L'Atelier Écritures photographiques, laboratoire orléanais d'expérimentations visuelles et scripturales encadré par Laurent Baude et porté par la résidence Artéfacts, expose du 23 au 31 mars au 108 les productions de sept photographes sur le thème Frontières et Territoires. Une rencontre plurielle, entre concept et réalisation, objet et représentation, une invitation à penser et à vivre l'acte créatif, parmi mots et images... 

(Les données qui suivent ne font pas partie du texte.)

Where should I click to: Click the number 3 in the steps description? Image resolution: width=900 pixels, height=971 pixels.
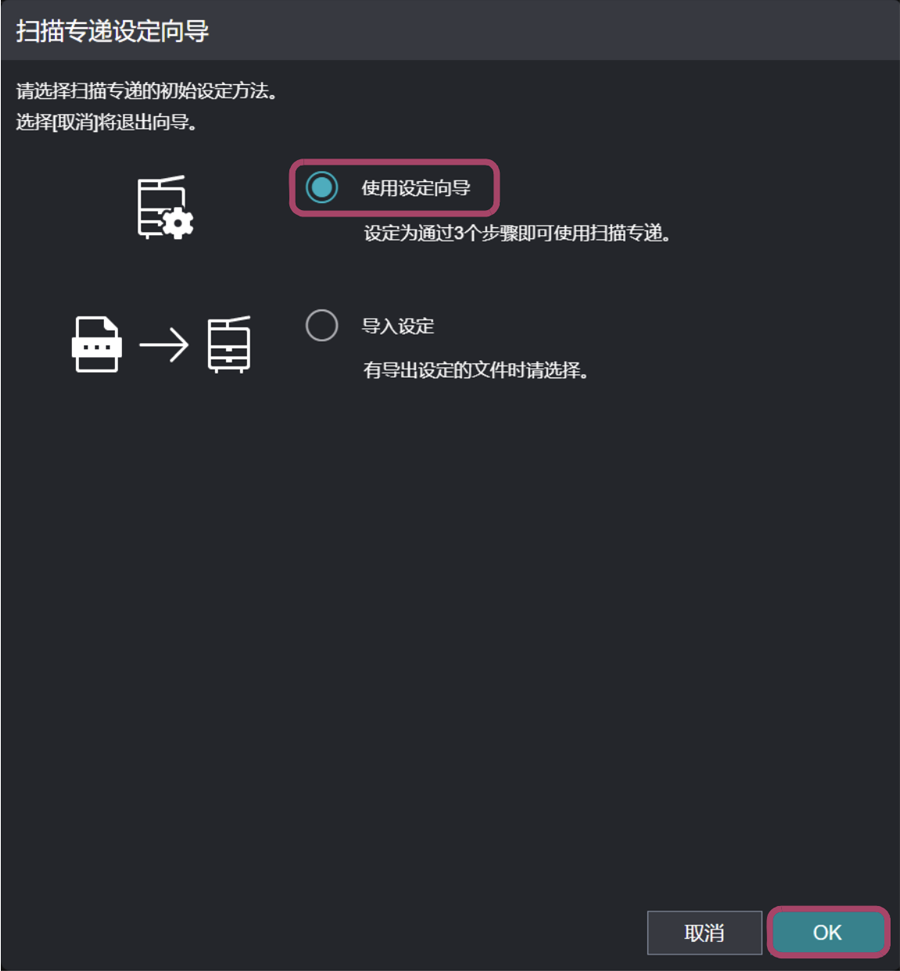point(459,233)
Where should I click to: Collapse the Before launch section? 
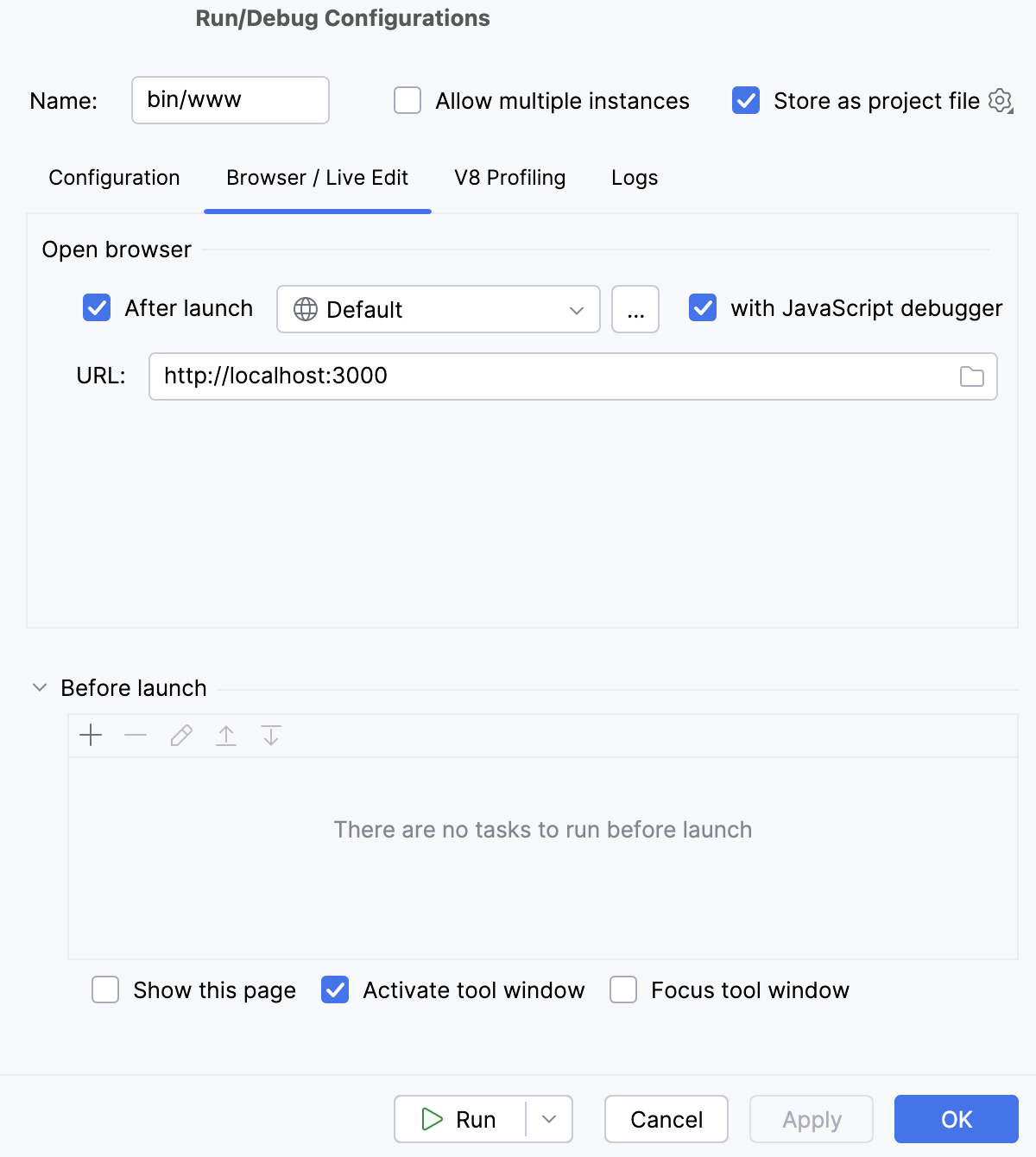tap(39, 686)
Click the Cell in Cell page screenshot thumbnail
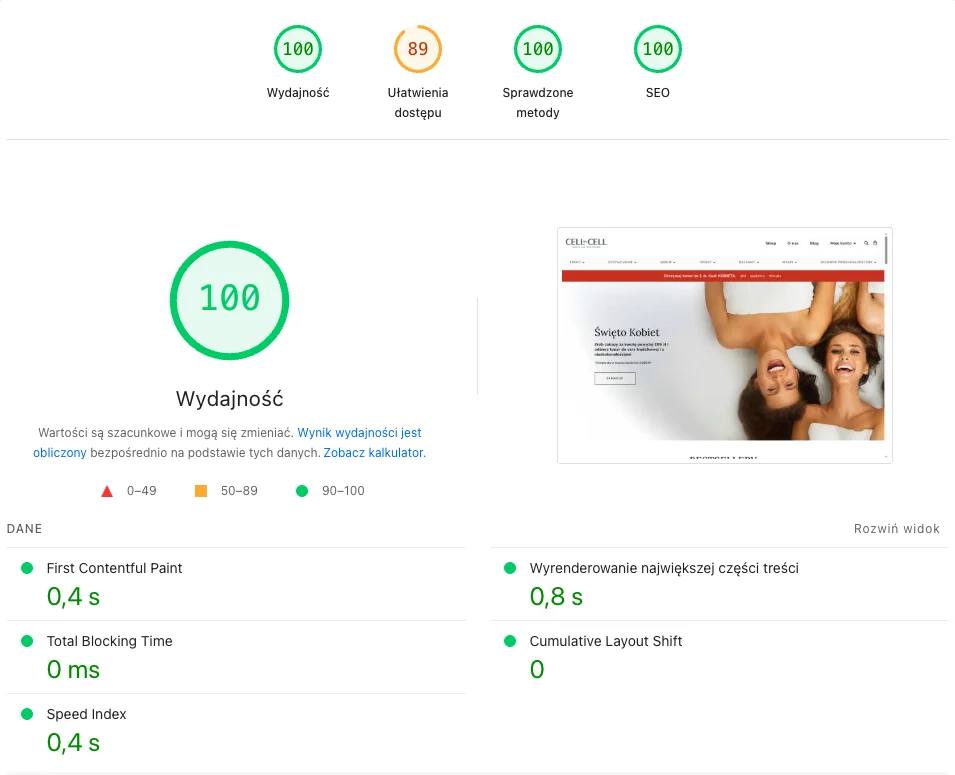955x775 pixels. 724,345
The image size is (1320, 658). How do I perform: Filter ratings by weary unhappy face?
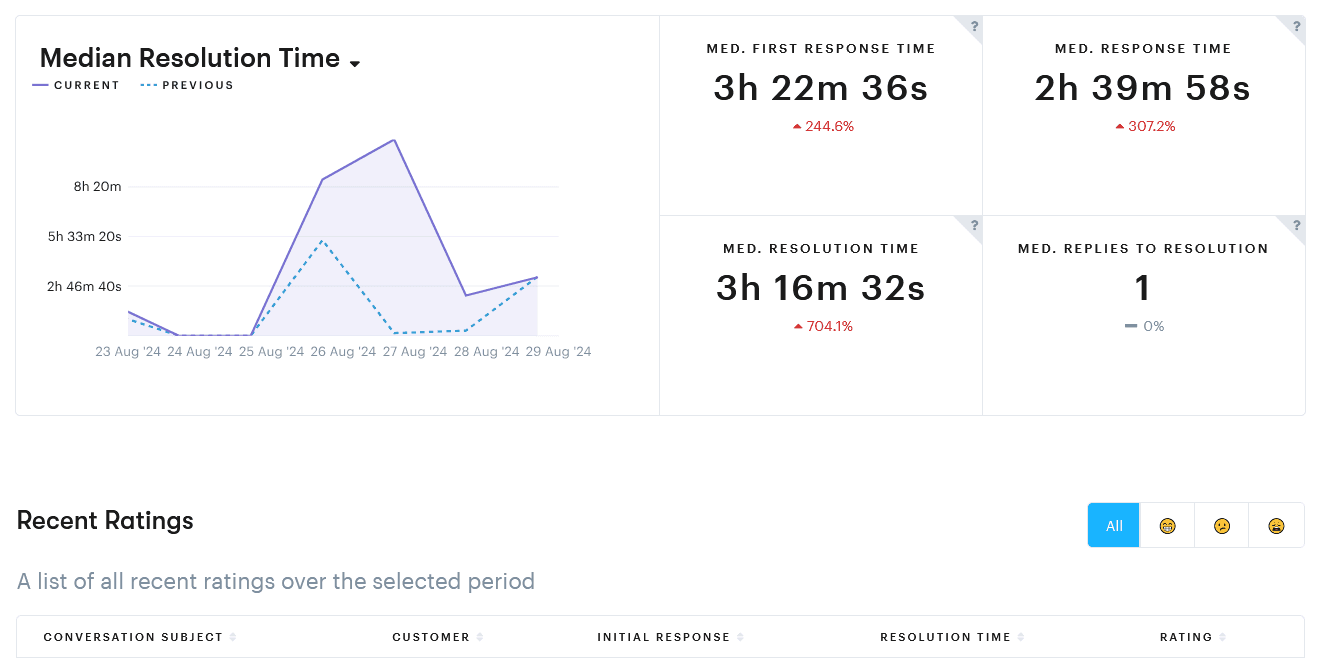pyautogui.click(x=1276, y=526)
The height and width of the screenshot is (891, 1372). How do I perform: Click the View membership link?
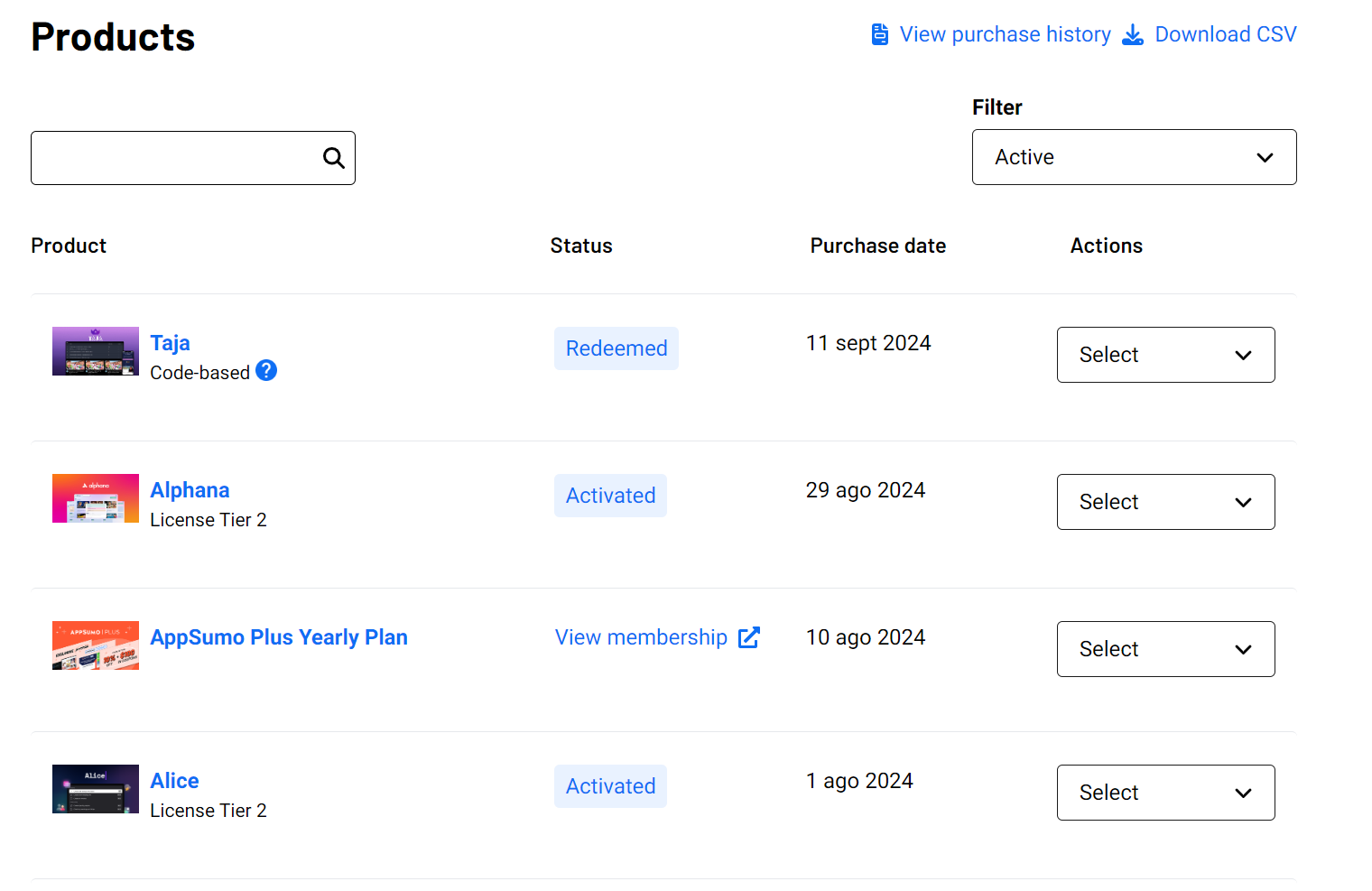click(x=641, y=637)
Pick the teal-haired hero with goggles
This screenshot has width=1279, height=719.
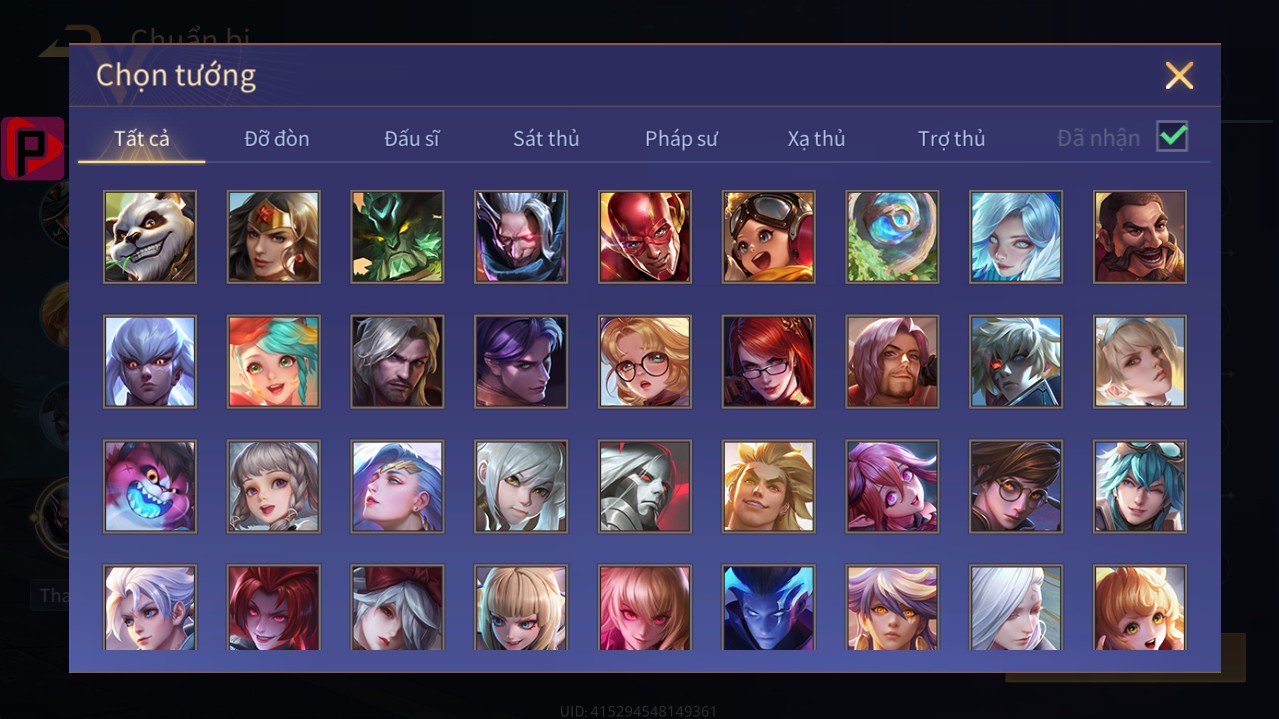click(1140, 486)
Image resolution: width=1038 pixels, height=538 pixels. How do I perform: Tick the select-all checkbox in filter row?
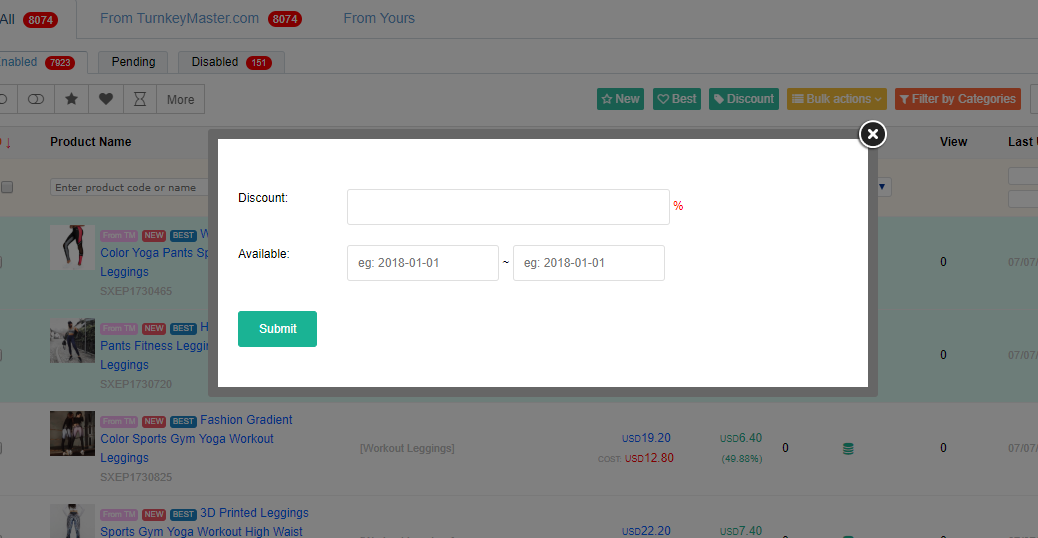[x=7, y=187]
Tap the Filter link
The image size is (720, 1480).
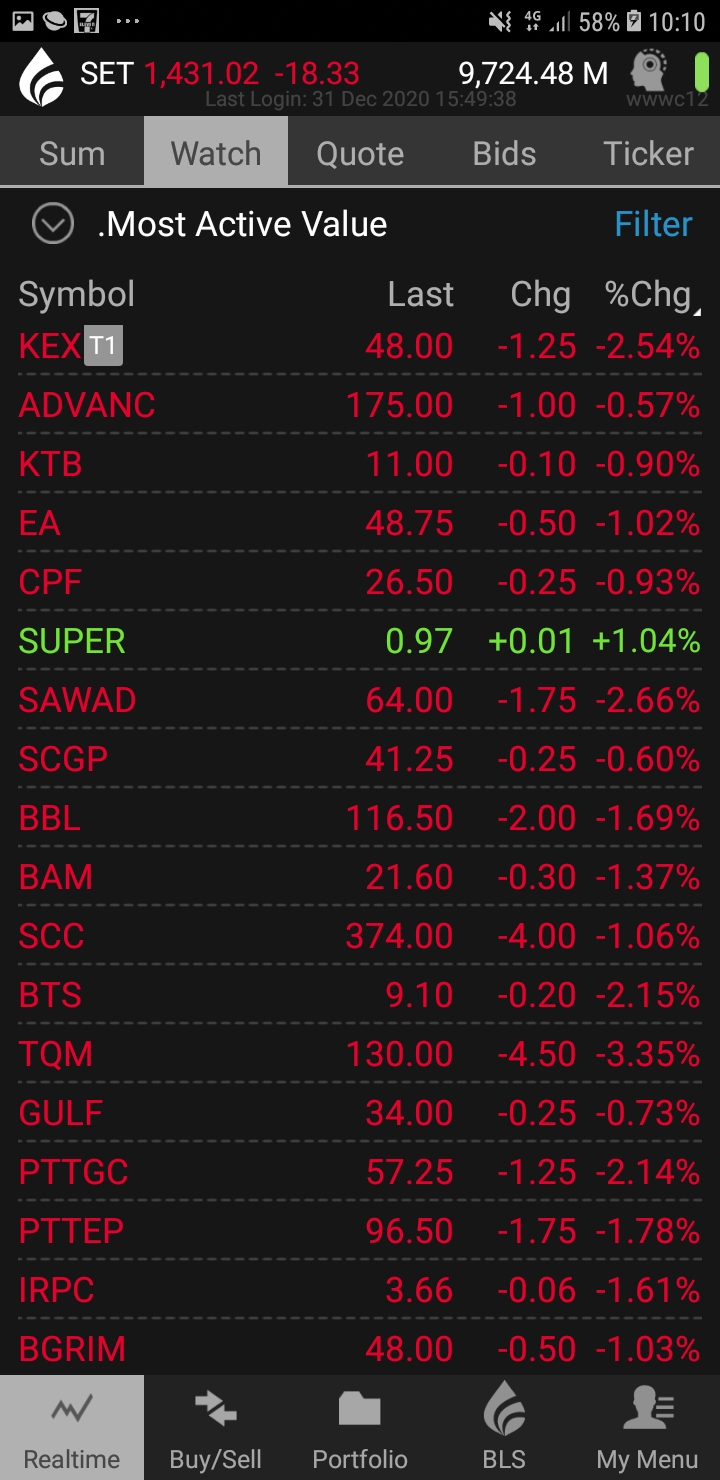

Dans une salle blanche de cette ancienne fabrique de chocolat orléanaise, transformée depuis 2003 en espace d'expérimentation pour un collectif de structures artistiques et culturelles, des images, une écriture noire, inclinée à droite, de nombreux livrets, brouillons ou produits finis. La mise en espace de l'exposition Frontières et Territoires est dialogique : deux scénarios d'usage - regarder et toucher, deux modes de communication - voir et lire, deux artéfacts artistiques - livre et image. Sept photographes ont pensé, pendant un an, les frontières et les territoires (les penser pour les dépasser?), afin de livrer une réflexion collective autour de leur démarche individuelle : celle qui montre les étapes de sa propre création.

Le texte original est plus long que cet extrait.